Vollenhovense bol
Omstreeks het begin van de 20e eeuw voeren er aan de zuid-westkust van Zuiderzee tussen Durgerdam en Hoorn grotendeels kleine visschuiten, vletten en jollen. Deze werden door de vissers uit deze dorpen voornamelijk ingezet voor dagvisserij zoals staande want en ansjovisvangst.
De vissersfamilie Swartsenburg uit Durgerdam had een eigen scheepstimmerman in de familie in de vorm van Pieter Hartog en zo gebeurde het dat in 1928 er in de haven van Durgerdam tussen alle gewone visjollen en vletten een heuse Vollenhovense bol lag. Geen al te groot schip, het mat 6.50m over de stevens, maar wel een schip wat werd aangeduid als “jacht”.
De Vollenhovense bol heeft een vlak dat overeenkomt met een schuit en zo goed als geheel vlak is. het is sigaarvormig naar achteren spitsuitlopend met een sterke ronding naar voren. Doordat de huidgangen hierop aansluiten is de kop rond en breed.

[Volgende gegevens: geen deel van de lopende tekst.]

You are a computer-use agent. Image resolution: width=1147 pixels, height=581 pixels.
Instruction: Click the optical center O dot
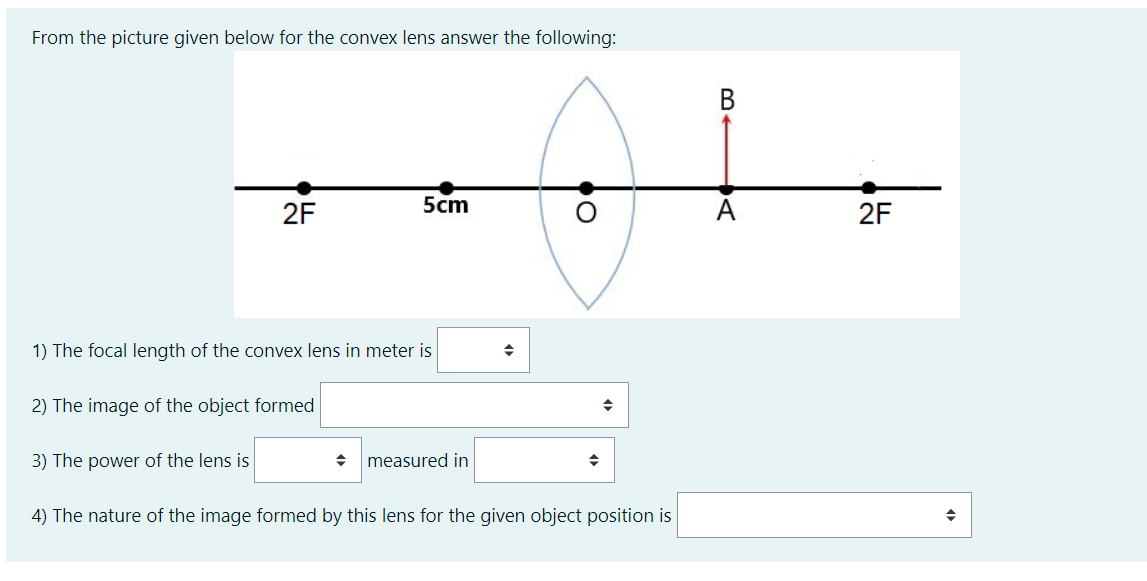point(586,188)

De zeeg is niet als bij een botter sterk oplopend naar voren maar vlakker zoals bij een schuit of schouw. De steven is echter gebogen en loopt uit in een prachtige punt, zoals we die van de botter kennen. Net als bij de schouwen steekt het dek door het opboeisel naar buiten, hieroverheen zit een potdeksel dat de naad tussen beide delen afsluit. Dit in tegenstelling tot bijvoorbeeld de botter, waar het dek van buiten niet te zien is.
Voor zover bekend is er nog één vollenhovense bol in de vaart die door Hartog is gebouwd. Dit is de bol Nehalennia, de vroegere Flevo.